Each line below must be transcribed exactly, and no picture may appear in the transcription.
──────── Supplied data
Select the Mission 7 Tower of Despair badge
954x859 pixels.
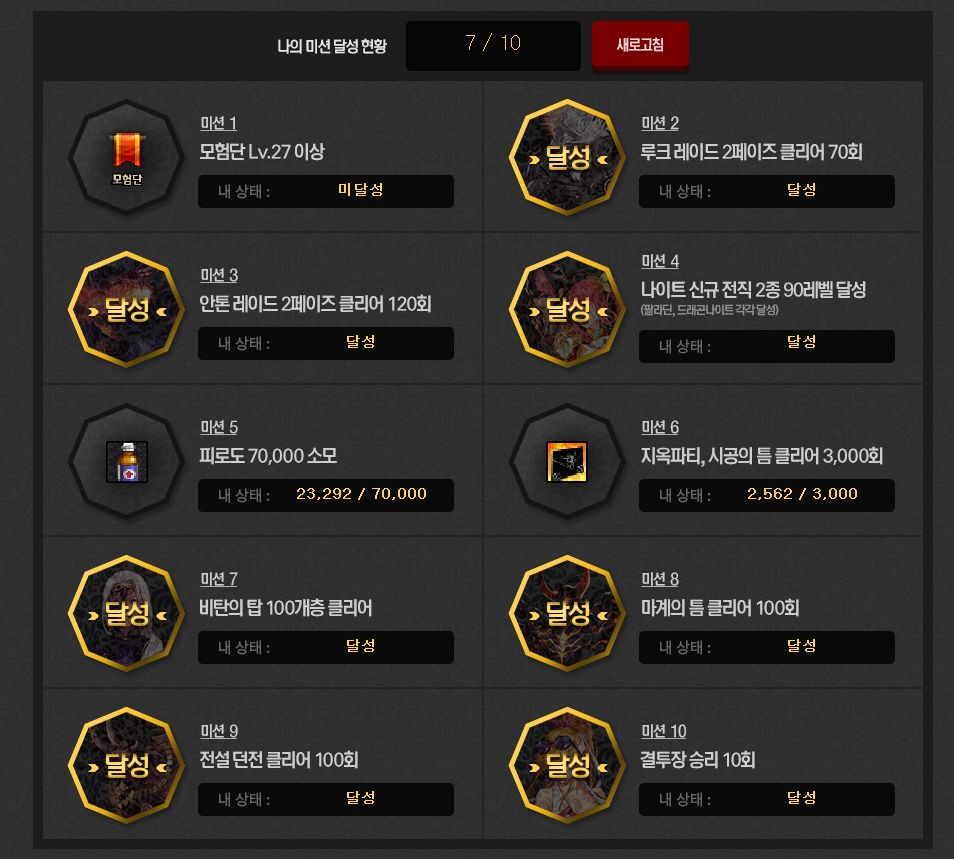(127, 613)
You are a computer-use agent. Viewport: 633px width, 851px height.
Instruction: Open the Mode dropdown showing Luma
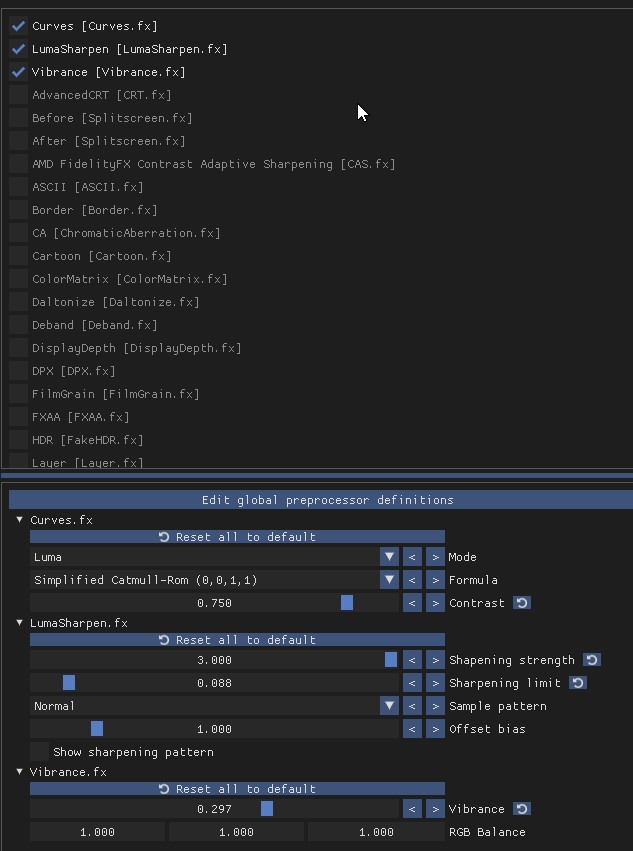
────────────────
## Your solution
Select the Mission 7 Tower of Despair badge
954x859 pixels.
(127, 613)
You are a computer-use agent. Viewport: 633px width, 851px height.
Instruction: Open the Mode dropdown showing Luma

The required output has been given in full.